Lines from the beginning of the data through the line containing "Cookies settings (91, 2486)" are to be copied exactly, with no other line included.

►

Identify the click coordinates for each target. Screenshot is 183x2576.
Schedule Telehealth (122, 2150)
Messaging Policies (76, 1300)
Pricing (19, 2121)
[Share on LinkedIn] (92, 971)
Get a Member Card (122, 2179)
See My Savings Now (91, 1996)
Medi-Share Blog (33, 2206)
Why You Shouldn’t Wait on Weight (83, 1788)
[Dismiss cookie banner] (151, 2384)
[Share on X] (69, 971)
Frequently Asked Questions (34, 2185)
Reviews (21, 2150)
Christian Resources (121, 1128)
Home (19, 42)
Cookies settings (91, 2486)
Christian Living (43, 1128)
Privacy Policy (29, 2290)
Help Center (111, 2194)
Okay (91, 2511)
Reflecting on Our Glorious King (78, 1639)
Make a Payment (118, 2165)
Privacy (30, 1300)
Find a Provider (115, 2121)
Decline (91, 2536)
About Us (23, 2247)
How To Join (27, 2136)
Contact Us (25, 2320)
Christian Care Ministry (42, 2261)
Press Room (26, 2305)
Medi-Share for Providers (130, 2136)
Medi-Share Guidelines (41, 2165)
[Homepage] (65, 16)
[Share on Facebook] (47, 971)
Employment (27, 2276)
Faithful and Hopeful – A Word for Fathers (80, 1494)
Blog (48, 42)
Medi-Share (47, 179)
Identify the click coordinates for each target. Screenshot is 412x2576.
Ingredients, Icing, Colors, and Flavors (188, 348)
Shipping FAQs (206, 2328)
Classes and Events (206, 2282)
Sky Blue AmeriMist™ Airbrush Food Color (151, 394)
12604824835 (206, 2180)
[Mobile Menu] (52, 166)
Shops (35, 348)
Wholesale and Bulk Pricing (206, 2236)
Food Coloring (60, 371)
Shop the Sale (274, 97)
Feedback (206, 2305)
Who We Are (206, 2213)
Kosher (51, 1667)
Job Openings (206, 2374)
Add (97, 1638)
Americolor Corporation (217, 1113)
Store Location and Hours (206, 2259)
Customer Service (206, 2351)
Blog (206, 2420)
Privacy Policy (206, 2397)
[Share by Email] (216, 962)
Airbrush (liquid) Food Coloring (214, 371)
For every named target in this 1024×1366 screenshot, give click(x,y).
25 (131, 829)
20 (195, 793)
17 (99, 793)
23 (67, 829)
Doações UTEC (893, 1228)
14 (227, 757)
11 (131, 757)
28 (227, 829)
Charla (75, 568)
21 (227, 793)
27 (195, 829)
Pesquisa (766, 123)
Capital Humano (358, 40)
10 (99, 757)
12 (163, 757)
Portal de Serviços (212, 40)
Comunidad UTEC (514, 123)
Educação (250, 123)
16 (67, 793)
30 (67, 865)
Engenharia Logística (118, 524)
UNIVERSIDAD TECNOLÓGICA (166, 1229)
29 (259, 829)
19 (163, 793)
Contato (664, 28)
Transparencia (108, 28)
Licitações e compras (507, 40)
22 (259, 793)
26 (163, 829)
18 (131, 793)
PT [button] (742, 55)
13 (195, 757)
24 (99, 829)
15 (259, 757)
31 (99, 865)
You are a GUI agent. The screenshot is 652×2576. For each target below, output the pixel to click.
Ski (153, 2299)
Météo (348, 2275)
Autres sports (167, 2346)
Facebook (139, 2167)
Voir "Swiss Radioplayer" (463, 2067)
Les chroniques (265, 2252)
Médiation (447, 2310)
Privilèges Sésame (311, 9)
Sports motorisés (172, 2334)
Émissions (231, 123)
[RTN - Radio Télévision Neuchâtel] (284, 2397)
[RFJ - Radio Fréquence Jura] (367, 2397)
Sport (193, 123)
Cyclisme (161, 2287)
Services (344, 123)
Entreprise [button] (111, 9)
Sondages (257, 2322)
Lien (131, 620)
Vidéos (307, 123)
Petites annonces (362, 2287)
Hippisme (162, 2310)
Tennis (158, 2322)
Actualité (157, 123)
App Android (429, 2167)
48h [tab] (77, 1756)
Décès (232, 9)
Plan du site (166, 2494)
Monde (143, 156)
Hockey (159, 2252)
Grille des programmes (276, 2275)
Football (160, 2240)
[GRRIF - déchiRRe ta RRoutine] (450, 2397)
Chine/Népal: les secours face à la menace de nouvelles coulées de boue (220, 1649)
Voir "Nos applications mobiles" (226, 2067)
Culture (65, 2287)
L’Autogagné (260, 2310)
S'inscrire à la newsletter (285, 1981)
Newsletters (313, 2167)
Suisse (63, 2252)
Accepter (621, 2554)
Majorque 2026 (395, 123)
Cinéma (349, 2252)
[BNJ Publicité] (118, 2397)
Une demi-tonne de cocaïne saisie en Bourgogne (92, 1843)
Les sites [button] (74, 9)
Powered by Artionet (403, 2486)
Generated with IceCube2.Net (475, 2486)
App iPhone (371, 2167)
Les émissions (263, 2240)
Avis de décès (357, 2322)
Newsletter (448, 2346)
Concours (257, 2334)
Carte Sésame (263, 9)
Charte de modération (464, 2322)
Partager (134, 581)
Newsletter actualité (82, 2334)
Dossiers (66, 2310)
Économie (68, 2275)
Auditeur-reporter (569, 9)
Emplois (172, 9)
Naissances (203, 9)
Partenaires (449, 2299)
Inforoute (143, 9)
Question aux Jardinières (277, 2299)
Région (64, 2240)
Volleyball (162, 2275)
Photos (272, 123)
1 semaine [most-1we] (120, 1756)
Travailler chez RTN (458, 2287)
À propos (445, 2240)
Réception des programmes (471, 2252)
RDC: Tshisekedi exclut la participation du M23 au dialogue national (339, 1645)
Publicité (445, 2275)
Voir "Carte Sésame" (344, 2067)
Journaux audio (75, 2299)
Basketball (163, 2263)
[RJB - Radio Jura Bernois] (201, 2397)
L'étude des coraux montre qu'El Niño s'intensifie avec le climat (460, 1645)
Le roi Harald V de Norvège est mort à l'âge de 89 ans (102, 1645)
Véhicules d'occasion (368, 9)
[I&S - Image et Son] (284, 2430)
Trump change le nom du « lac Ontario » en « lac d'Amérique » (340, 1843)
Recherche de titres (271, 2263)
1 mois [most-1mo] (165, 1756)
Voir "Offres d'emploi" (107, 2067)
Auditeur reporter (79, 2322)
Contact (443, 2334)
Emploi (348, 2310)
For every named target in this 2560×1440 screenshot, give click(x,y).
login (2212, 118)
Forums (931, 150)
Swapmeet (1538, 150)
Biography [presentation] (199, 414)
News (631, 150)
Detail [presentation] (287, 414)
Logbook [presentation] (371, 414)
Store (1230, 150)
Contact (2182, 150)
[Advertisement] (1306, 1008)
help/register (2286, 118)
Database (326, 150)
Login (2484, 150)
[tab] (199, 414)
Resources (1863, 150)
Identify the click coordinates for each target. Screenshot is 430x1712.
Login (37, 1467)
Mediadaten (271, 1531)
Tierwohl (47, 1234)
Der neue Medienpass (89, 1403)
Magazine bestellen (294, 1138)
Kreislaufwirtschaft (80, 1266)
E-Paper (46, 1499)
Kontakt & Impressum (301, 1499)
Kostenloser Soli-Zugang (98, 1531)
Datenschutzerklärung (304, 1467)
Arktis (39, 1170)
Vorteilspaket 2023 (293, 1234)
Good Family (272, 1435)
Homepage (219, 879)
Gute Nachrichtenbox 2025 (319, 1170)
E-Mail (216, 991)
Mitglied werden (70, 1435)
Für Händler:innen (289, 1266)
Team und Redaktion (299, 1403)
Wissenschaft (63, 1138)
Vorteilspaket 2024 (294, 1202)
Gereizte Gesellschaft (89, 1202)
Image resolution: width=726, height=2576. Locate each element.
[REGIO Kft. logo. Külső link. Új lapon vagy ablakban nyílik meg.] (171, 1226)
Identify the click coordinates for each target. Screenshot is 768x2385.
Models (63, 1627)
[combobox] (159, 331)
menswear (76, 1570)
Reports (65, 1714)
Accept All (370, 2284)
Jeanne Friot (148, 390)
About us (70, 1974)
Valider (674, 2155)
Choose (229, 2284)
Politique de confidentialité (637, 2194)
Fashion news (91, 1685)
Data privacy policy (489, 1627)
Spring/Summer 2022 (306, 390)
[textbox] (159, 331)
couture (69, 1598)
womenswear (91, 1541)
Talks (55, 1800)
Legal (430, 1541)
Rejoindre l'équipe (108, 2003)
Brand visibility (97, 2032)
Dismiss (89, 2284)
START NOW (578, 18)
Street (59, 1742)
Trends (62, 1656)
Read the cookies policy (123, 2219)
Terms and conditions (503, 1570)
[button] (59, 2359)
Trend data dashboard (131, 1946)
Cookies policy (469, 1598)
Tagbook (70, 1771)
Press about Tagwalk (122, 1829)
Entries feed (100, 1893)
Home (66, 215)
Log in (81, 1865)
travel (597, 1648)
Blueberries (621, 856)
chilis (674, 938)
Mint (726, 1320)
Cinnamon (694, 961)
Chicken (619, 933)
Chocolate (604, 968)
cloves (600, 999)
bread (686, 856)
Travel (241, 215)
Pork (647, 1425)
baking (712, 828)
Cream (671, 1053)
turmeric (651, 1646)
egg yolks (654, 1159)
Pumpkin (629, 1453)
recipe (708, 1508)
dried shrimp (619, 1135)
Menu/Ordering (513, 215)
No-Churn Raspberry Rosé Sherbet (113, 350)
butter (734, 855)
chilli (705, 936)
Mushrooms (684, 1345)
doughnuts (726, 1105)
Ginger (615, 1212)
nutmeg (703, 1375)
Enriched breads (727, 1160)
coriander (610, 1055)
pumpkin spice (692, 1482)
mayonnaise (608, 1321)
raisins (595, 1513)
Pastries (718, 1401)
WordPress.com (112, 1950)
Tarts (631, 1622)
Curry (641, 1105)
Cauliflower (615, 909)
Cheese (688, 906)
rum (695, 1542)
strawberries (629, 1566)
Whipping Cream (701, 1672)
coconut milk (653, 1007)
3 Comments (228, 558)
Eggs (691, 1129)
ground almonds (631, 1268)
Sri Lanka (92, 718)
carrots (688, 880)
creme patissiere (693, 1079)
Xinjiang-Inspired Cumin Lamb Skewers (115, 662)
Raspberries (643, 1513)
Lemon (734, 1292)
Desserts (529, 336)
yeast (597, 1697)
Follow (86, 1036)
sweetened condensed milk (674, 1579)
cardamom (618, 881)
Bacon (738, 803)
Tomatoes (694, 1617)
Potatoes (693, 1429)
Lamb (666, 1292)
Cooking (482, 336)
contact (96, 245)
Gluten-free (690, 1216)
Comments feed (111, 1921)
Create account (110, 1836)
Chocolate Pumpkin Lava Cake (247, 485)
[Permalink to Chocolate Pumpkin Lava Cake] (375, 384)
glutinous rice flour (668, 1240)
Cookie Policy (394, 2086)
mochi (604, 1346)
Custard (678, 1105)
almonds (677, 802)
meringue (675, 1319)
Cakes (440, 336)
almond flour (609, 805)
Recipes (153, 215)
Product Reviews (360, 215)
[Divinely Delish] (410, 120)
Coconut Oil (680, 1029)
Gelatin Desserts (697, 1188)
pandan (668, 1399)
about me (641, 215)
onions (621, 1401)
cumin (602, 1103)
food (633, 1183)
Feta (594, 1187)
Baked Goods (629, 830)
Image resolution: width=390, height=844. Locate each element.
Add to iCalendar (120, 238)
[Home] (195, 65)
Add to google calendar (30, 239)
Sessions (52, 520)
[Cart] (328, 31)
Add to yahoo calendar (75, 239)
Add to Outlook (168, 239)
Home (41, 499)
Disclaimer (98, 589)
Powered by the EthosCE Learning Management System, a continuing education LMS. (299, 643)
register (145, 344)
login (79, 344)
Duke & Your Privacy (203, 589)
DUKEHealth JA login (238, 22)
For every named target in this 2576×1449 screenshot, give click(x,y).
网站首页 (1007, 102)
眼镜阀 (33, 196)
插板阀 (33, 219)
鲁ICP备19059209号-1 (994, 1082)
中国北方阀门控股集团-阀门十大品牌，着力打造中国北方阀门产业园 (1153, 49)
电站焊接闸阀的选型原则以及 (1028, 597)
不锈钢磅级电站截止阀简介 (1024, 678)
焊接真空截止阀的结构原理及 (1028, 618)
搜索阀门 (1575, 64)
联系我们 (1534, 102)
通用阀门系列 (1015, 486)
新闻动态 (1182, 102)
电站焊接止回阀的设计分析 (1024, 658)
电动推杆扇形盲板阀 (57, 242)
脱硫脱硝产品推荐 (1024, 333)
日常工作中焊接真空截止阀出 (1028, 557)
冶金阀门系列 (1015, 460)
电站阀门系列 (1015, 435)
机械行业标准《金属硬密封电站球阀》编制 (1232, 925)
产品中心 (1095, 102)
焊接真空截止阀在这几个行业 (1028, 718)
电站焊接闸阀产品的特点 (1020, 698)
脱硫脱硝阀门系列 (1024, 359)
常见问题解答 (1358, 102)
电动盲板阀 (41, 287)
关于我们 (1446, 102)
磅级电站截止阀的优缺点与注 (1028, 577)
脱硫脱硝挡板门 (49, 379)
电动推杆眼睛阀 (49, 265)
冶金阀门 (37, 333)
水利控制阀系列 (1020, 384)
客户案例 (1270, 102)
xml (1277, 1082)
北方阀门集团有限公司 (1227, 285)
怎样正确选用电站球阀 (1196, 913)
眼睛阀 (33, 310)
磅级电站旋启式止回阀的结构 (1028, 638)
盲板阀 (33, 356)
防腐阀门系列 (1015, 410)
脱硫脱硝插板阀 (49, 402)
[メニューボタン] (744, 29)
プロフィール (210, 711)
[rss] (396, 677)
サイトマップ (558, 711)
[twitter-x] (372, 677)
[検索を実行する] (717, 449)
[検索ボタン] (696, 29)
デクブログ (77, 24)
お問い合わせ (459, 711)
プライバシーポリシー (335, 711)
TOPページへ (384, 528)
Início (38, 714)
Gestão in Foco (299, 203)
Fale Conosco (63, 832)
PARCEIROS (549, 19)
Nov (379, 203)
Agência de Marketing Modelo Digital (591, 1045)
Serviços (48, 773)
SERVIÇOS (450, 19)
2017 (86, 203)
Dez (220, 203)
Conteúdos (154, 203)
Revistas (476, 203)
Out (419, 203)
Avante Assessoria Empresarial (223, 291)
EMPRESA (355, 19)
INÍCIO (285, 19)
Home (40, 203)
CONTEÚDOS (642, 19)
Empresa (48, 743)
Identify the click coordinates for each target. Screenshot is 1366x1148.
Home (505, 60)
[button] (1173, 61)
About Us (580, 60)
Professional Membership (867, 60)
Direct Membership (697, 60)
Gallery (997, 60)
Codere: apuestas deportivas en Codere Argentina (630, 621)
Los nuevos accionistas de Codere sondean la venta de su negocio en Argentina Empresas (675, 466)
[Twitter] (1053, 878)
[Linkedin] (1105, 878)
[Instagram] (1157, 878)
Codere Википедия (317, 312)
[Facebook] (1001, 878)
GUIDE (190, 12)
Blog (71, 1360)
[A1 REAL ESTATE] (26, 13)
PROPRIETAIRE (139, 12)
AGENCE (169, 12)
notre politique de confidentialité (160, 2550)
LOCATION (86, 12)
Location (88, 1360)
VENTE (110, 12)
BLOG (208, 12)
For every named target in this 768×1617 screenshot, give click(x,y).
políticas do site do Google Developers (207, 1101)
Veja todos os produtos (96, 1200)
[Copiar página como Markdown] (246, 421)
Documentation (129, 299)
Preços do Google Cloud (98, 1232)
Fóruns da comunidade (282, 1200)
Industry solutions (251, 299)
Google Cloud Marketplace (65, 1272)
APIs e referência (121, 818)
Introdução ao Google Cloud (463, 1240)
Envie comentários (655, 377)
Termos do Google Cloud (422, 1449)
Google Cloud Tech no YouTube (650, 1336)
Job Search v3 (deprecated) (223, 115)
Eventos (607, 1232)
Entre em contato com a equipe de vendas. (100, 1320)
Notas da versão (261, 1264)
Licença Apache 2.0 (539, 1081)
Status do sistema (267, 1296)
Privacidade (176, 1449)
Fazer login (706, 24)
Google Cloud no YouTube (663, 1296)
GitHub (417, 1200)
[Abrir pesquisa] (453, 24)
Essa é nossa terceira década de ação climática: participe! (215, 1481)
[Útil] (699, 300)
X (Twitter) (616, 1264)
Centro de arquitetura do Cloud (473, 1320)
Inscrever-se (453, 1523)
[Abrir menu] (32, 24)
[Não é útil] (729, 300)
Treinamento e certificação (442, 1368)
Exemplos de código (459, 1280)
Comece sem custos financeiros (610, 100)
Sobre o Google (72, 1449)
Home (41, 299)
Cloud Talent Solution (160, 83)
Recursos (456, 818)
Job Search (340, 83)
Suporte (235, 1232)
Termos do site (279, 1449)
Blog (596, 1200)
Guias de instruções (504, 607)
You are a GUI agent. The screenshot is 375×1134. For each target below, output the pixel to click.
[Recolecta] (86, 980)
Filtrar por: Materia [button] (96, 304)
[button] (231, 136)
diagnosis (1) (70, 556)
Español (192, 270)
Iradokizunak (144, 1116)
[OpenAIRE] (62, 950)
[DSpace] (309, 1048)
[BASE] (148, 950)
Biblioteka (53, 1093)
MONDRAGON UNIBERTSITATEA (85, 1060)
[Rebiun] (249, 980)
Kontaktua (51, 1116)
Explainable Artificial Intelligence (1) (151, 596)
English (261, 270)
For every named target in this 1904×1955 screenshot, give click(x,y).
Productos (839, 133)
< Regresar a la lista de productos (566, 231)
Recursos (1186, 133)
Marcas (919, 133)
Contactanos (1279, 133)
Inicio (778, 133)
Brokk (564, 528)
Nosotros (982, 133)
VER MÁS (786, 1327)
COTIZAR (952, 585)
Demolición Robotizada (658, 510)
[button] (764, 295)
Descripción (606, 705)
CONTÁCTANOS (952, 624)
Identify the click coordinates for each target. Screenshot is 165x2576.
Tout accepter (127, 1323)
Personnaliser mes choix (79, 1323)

◄

== Response to the task ==
Identify the click coordinates for each target. Screenshot is 183x2576.
Schedule Telehealth (122, 2150)
Messaging Policies (76, 1300)
Pricing (19, 2121)
[Share on LinkedIn] (92, 971)
Get a Member Card (122, 2179)
See My Savings Now (91, 1996)
Medi-Share Blog (33, 2206)
Why You Shouldn’t Wait on Weight (83, 1788)
[Dismiss cookie banner] (151, 2384)
[Share on X] (69, 971)
Frequently Asked Questions (34, 2185)
Reviews (21, 2150)
Christian Resources (121, 1128)
Home (19, 42)
Cookies settings (91, 2486)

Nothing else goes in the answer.